* About this task
Where a line of the records holds the string "agent", copy that line.

* Data records
+ + +

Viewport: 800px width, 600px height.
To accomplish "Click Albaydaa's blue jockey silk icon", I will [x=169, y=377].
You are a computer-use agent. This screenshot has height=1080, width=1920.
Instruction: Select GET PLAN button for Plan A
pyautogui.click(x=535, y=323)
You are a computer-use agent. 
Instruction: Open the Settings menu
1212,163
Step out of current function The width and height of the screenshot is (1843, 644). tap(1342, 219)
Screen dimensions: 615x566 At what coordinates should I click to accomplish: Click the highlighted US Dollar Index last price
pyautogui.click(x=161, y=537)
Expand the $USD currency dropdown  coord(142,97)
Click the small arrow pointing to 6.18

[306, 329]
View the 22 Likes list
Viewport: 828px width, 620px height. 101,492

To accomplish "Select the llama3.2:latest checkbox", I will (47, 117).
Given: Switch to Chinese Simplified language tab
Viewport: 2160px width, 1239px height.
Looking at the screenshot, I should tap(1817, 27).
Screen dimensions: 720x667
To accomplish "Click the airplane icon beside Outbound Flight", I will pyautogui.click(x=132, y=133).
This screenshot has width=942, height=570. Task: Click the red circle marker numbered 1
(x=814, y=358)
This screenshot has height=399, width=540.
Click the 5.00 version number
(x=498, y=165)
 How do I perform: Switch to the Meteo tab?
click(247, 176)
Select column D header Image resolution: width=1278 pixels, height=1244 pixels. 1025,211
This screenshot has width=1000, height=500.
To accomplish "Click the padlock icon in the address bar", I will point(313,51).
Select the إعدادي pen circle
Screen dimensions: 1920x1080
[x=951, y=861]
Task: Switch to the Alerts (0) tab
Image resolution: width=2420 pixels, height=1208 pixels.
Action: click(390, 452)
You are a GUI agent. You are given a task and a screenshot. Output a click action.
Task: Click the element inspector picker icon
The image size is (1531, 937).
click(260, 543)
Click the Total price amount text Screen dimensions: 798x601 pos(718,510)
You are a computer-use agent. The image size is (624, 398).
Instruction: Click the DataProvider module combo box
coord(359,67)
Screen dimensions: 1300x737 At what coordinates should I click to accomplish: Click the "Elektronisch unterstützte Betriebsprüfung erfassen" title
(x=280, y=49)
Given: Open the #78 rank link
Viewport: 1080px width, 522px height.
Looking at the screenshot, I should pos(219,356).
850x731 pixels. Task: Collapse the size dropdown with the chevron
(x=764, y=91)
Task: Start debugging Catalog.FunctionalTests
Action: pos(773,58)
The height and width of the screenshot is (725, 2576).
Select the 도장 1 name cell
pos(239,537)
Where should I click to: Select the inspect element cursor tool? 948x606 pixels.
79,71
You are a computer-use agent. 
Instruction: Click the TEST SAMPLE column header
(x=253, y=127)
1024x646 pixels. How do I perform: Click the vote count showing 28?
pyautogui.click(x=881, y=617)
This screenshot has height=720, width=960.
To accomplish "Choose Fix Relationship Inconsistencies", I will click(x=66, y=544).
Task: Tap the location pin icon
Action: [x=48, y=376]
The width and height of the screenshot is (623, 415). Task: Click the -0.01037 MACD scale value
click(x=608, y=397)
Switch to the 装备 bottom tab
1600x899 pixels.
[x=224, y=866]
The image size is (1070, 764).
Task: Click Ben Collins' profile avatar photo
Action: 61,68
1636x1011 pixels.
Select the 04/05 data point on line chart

+ + +

* Task solution
You are a computer-use agent. This screenshot has height=1080, width=1920.
You are a computer-use agent. 
You are a GUI agent. You are given a task and a screenshot. Output a click action.
You are a computer-use agent. The image size is (624, 398).
You are a computer-use agent. 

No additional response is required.